Oleh: Edi Arsadad, Pemerhati dan Aktivis Hak Anak
Provinsi Lampung sedang menghadapi tantangan serius terkait meningkatnya kasus yang melibatkan anak-anak. Berdasarkan laporan Komnas Perlindungan Anak (PA) Kota Bandar Lampung, sepanjang tahun 2023 tercatat lebih dari 50 kasus, meningkat 4% dibandingkan tahun sebelumnya.
Kekerasan fisik, perundungan, pencabulan, hingga sengketa hak asuh anak mendominasi angka ini. Fenomena ini bukan sekadar statistik, melainkan cerminan kegagalan kolektif kita dalam melindungi generasi masa depan.
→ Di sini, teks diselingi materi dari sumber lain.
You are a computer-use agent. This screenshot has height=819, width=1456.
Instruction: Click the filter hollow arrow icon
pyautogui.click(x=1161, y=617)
Sebagai aktivis hak anak, saya memandang situasi ini sebagai panggilan darurat untuk bertindak.
Mengapa Kasus Anak Meningkat?
Ada beberapa faktor yang berkontribusi pada maraknya kasus anak di Lampung. Pertama, lingkungan sosial yang kurang mendukung, seperti tingginya angka perceraian dan disharmoni keluarga, sering kali membuat anak rentan terhadap kekerasan atau penelantaran. Kedua, rendahnya kesadaran masyarakat tentang hak anak menyebabkan tindakan kekerasan, baik fisik maupun psikis, dianggap wajar, terutama di lingkungan rumah dan sekolah. Ketiga, perkembangan teknologi tanpa pengawasan memadai meningkatkan risiko anak menjadi korban kekerasan berbasis daring, seperti pelecehan seksual online. Terakhir, lemahnya penegakan hukum dan koordinasi antarinstansi membuat banyak kasus tidak tertangani dengan baik, bahkan terhambat oleh birokrasi.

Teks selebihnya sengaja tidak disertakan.